Over time, McDonald hopes to be able to create partnerships with other retailers to bring mini-versions of their stores to where they are needed. Home Depot might set up little Bodegas at construction sites with the 100 most-requested items there, Staples might set one up inside an office, or GNC might have mini-stores in gyms.
They're gonna fail, cause their idea is dumb. The insulting part is that they openly state wanting to make corner stores obsolete. No. Wait. The insulting part is that they think that smart phone powered operating machines are something people want. No. Wait. The insulting part is that other people have probably already thought of it first, dismissed it as dumb, yet these guys want to go ahead with it and probably expect idiots to put out cold, hard, VC $ to support them. Dala is heading to the grocery store to pick up havarti cheese and a few jalapenos cause I'm gonna try and make her hamburger, on rye bread, with havarti cheese, jalapeno, onion, and mayo. What are the chances these shitty vending machines would have havarti and jalapenos? Idiots.

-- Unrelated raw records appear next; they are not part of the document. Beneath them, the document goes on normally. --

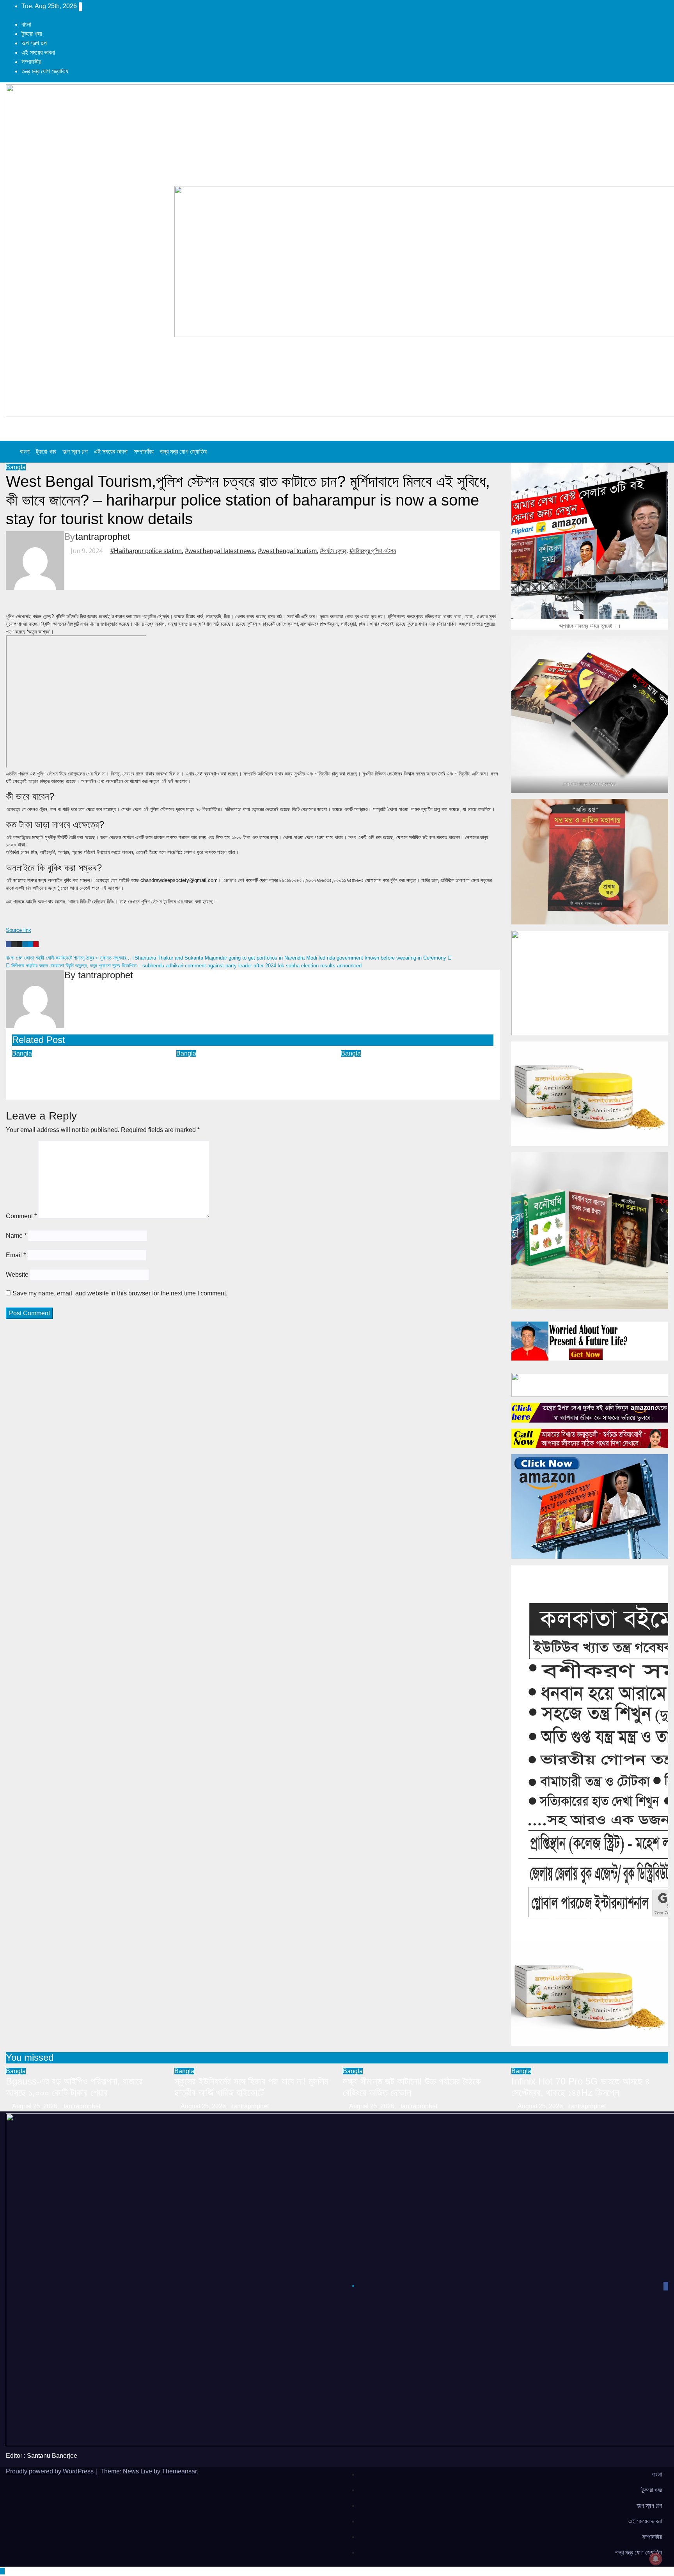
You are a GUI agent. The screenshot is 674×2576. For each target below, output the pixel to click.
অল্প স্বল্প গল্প (34, 43)
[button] (656, 451)
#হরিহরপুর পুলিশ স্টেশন (372, 551)
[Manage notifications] (655, 2559)
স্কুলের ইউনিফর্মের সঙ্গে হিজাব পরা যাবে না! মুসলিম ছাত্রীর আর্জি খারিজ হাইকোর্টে (242, 1069)
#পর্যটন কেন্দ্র (333, 551)
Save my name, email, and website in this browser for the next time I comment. (119, 1293)
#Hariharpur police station (146, 551)
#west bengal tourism (287, 551)
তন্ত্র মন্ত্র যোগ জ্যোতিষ (44, 71)
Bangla (16, 467)
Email (16, 1255)
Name (16, 1235)
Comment (21, 1216)
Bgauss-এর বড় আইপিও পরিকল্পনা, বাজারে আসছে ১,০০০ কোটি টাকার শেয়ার (80, 1069)
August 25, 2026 (35, 2106)
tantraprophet (102, 536)
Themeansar (179, 2471)
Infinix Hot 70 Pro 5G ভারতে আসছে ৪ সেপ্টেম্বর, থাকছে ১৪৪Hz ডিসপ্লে (580, 2087)
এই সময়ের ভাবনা (38, 52)
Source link (18, 930)
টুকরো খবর (31, 33)
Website (17, 1274)
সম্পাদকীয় (31, 62)
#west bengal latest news (220, 551)
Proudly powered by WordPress (50, 2471)
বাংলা (26, 24)
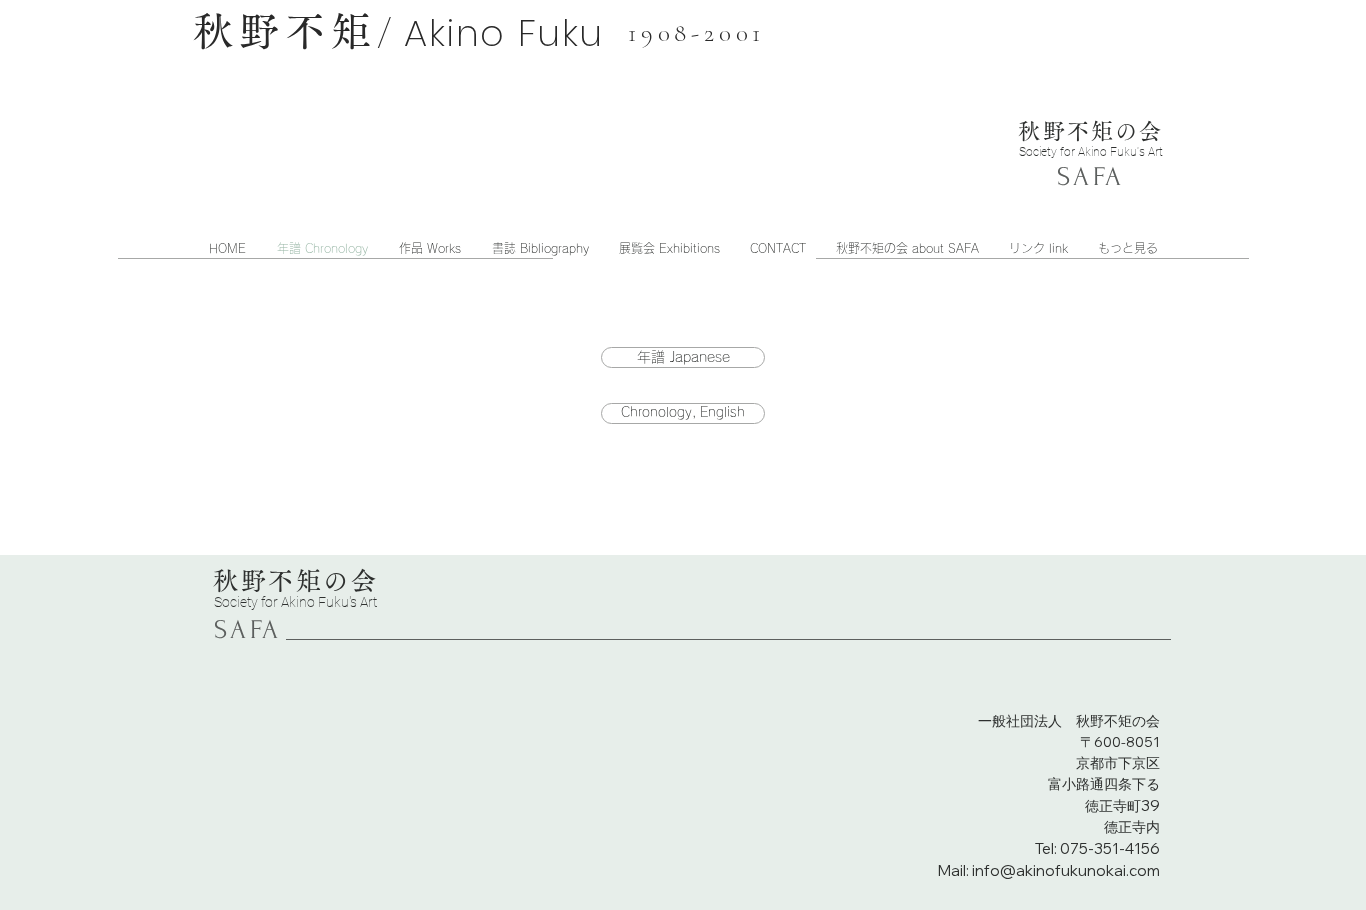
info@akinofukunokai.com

When I first saw this article on a friend's facebook wall, all I could think was, "Wow, these guys are just trying to increase the amount of vending machines." It's pretty much a hipster attempt at a vending machine but it's adding nothing new really. People really hate this idea so far: https://www.buzzfeed.com/ryanhatesthis/gentrification-box?utm_term=.yyYk4q5lW#.onN87Gg2n
Yeah if you follow that crunchbase link you'll see that it's full of tweets of people hating on it. It's kinda hilarious. OOP! nope. They apparently scrubbed that. In other words, they were so caught unaware by the hate that they didn't bother to bombproof their crunchbase before hitting FastCo. Nice.
When Dala and I were living in the apartment with the tenants below us that kept us up for hours on end through the nights, there was a corner store so close I could literally see it out my window. The people that ran it, I think might have been Greek or something, and the place wasn't amazing, but they always had Flaming Hot Cheetos, Oreo Knock Offs, and beer that wasn't micro-brew, but wasn't Budweiser either. Half the time I went, whoever was at the counter would be on their tablet face timing with their family, watching a soccer game, or who knows what. Half the time I went, little kids would be behind the counter, excited to greet every customer that came in. Every time that I went, I was glad they were there. There's something about not having to walk more than five minutes to pick up a pack of Cheetos and a can of Red Bull whenever the mood strikes you, and at the same time, see a friendly face.